Jn 15,1-8: «Yo soy la vid, ustedes los sarmientos»
Dijo Jesús a sus discípulos: Yo soy la vid verdadera y mi Padre es el viñador.
2 Él corta los sarmientos que en mí no dan fruto; los que dan fruto los poda, para que den aún más.
3 Ustedes ya están limpios por la Palabra que les he anunciado.
4 Permanezcan en mí como yo permanezco en ustedes.
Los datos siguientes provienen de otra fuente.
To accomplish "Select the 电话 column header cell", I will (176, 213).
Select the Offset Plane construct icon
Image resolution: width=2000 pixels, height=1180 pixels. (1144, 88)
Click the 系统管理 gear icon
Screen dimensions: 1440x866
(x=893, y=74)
Así como el sarmiento no puede dar fruto por sí solo, si no permanece en la vid, tampoco ustedes, si no permanecen en mí.
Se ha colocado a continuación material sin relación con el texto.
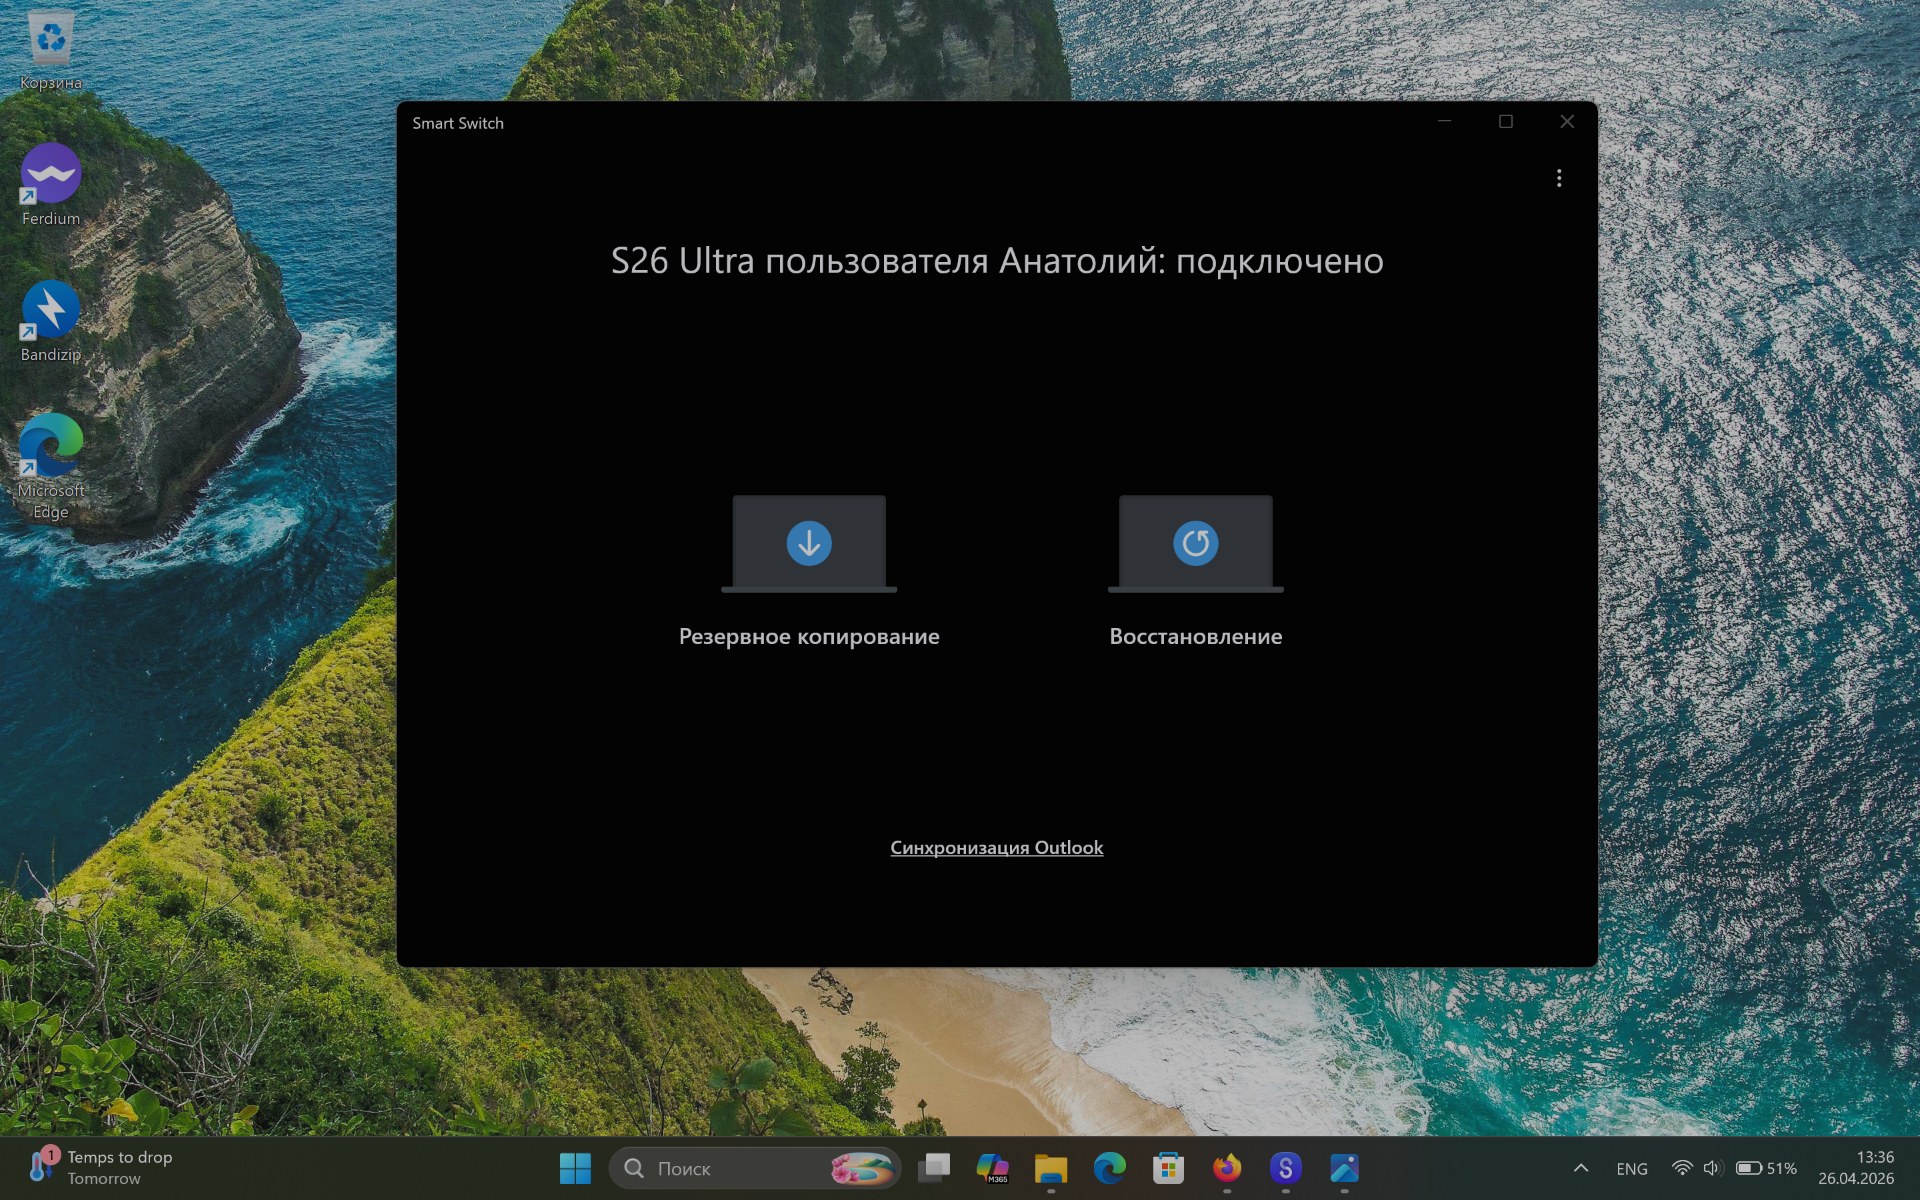This screenshot has height=1200, width=1920.
Task: Click the Restore circular arrow icon
Action: (1195, 543)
5 Yo soy la vid, ustedes los sarmientos: quien permanece en mí y yo en él dará mucho fruto; porque separados de mí no pueden hacer nada.
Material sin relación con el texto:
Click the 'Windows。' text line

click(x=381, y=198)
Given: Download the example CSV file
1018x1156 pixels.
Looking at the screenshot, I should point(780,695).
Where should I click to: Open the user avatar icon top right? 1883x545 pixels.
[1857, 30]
6 Si uno no permanece en mí, lo tirarán afuera como el sarmiento y se secará: los toman, los echan al fuego y se queman.
7 Si permanecen en mí y mis palabras permanecen en ustedes, pedirán lo que quieran y lo obtendrán.
8 Mi Padre será glorificado si dan fruto abundante y son mis discípulos.
Comentario
Jesús nos invita a una relación cercana y viva con Él. Nuestra vitalidad espiritual depende de mantenernos conectados con Jesús, no solo cumpliendo reglas o ritos, sino viviendo una relación diaria y auténtica. Desde un enfoque de crecimiento personal, la “poda” representa soltar lo que nos frena: actitudes negativas, hábitos o incluso relaciones que no nos permiten avanzar. Aunque es un proceso que puede doler, es necesario para que florezcamos en las áreas más importantes de nuestras vidas. Por otro lado, la “limpieza” es esa reflexión interna donde nos liberamos de las “toxinas” emocionales, como el resentimiento o la negatividad. Es una oportunidad para alinear nuestras acciones con nuestros valores y centrarnos en lo que realmente importa. Al mantenernos unidos a Jesús, nos abrimos a un proceso continuo de renovación y crecimiento, lo que nos permite dar frutos en nuestra vida y ser personas más auténticas.
Pensamiento del día.
“Permanecer en Jesús es reconocer nuestra total dependencia de Él. Como las hojillas de la vid, necesitamos su savia para crecer y dar fruto” (Joven Colegio Trujillo, Perú).